Task instructions:
Below are some records. Return exactly the lines from the one containing "[Facebook] (1023, 1214)" through the one containing "Место встречи (468, 212)", both included, and only those.

Excerpted data:
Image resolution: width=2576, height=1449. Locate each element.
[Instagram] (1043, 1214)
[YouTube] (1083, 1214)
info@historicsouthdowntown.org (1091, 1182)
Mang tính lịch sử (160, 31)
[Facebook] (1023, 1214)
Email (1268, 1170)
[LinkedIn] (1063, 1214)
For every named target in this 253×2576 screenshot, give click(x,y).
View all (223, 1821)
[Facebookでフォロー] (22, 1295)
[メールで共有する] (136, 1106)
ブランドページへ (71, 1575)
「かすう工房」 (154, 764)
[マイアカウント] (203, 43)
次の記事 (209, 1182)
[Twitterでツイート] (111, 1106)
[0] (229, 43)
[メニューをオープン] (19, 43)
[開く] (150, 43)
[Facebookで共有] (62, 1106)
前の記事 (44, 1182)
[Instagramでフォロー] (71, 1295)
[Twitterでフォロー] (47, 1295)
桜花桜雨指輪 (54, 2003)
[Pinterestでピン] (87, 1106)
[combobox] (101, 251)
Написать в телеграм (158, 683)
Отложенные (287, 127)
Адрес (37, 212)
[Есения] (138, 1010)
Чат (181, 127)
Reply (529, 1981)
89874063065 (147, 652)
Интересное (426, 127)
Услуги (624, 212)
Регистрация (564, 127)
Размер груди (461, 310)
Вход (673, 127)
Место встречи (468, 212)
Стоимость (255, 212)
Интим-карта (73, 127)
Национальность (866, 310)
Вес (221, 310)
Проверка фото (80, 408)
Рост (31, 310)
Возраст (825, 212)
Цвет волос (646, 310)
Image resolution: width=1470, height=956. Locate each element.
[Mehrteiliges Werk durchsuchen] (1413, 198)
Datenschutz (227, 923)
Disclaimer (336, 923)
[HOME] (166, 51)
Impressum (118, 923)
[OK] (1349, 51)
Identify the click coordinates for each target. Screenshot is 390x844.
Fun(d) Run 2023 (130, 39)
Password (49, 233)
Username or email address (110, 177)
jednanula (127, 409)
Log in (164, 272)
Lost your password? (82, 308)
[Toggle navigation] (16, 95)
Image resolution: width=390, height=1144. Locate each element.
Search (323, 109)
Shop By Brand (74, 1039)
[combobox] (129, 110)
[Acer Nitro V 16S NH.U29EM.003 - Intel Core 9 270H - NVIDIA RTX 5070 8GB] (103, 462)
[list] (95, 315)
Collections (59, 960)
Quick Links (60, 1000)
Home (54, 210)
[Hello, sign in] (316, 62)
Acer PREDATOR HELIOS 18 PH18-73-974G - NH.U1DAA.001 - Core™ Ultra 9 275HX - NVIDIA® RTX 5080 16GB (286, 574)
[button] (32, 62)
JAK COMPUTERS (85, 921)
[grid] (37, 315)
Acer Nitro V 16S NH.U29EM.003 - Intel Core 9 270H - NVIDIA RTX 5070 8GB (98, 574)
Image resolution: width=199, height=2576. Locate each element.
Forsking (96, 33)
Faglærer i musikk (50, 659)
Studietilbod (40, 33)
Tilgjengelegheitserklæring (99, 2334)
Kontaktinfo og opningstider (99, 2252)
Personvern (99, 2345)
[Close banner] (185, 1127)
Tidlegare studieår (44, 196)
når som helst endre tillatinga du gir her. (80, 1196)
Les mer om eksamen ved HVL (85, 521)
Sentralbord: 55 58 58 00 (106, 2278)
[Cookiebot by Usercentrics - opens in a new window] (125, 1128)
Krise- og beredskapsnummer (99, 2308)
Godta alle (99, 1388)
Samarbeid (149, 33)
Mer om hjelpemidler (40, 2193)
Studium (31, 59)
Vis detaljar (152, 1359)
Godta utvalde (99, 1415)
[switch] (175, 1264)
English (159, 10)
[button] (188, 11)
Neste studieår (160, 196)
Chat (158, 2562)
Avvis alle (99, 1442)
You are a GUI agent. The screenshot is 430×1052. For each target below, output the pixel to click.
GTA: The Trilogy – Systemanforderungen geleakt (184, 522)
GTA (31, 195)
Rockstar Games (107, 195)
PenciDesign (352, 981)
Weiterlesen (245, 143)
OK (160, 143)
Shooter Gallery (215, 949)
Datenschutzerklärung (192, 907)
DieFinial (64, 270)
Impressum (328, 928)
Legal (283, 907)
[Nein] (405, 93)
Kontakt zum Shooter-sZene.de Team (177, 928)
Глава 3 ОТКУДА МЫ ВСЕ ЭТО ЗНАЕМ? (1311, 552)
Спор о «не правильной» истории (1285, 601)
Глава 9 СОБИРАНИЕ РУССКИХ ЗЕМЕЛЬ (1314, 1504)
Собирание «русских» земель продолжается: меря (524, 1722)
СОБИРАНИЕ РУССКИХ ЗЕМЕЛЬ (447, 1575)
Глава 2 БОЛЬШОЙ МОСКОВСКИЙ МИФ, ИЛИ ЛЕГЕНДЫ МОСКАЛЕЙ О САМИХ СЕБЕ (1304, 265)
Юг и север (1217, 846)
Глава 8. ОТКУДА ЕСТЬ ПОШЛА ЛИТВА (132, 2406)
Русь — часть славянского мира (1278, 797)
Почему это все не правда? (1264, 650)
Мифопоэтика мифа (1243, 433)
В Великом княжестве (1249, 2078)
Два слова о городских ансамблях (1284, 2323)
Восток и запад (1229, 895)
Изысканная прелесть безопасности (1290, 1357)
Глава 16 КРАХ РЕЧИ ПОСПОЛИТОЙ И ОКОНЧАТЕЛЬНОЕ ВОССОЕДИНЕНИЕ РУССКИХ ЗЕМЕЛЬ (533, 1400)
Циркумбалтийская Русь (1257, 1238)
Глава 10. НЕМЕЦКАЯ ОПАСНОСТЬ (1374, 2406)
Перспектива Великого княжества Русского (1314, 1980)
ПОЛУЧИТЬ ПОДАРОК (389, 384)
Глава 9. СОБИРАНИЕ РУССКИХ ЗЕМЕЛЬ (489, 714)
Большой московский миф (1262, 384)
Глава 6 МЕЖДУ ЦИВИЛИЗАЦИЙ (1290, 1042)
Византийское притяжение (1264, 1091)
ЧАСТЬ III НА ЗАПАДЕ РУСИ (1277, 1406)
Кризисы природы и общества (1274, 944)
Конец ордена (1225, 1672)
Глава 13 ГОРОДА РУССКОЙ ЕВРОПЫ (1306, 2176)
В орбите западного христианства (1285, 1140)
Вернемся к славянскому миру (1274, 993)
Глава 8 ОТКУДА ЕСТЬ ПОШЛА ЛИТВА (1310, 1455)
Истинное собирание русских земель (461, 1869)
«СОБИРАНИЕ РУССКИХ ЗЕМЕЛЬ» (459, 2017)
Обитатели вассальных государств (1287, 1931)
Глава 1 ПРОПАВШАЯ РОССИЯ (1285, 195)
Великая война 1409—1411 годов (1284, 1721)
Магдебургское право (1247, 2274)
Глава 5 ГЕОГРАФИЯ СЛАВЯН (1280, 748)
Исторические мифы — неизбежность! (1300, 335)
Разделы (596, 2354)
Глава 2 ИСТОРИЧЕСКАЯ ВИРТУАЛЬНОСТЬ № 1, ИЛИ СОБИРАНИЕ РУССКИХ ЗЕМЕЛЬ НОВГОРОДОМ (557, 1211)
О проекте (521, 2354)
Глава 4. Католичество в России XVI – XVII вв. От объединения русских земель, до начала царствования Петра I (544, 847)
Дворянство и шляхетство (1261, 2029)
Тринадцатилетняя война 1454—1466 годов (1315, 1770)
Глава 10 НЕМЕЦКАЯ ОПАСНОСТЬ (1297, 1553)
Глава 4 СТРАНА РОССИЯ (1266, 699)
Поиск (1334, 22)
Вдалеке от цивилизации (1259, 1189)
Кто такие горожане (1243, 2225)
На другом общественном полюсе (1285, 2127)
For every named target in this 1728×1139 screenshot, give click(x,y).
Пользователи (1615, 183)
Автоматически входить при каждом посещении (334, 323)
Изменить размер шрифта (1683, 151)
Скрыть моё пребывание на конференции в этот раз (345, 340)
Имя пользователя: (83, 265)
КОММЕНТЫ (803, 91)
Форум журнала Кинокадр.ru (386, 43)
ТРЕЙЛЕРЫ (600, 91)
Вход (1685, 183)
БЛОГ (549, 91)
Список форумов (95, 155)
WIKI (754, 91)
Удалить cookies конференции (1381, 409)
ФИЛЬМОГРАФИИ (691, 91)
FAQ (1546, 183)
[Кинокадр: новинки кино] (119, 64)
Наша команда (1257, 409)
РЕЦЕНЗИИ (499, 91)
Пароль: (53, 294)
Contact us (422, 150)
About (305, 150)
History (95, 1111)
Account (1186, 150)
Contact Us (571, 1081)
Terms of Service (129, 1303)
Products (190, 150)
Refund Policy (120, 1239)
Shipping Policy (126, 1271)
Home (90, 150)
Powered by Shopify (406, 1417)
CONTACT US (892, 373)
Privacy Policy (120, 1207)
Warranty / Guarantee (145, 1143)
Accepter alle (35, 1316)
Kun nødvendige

Response below:
[Facebook] (1023, 1214)
Email (1268, 1170)
[LinkedIn] (1063, 1214)
For every named target in this 253×2576 screenshot, give click(x,y).
View all (223, 1821)
[Facebookでフォロー] (22, 1295)
[メールで共有する] (136, 1106)
ブランドページへ (71, 1575)
「かすう工房」 (154, 764)
[マイアカウント] (203, 43)
次の記事 (209, 1182)
[Twitterでツイート] (111, 1106)
[0] (229, 43)
[メニューをオープン] (19, 43)
[開く] (150, 43)
[Facebookで共有] (62, 1106)
前の記事 (44, 1182)
[Instagramでフォロー] (71, 1295)
[Twitterでフォロー] (47, 1295)
桜花桜雨指輪 (54, 2003)
[Pinterestでピン] (87, 1106)
[combobox] (101, 251)
Написать в телеграм (158, 683)
Отложенные (287, 127)
Адрес (37, 212)
[Есения] (138, 1010)
Чат (181, 127)
Reply (529, 1981)
89874063065 (147, 652)
Интересное (426, 127)
Услуги (624, 212)
Регистрация (564, 127)
Размер груди (461, 310)
Вход (673, 127)
Место встречи (468, 212)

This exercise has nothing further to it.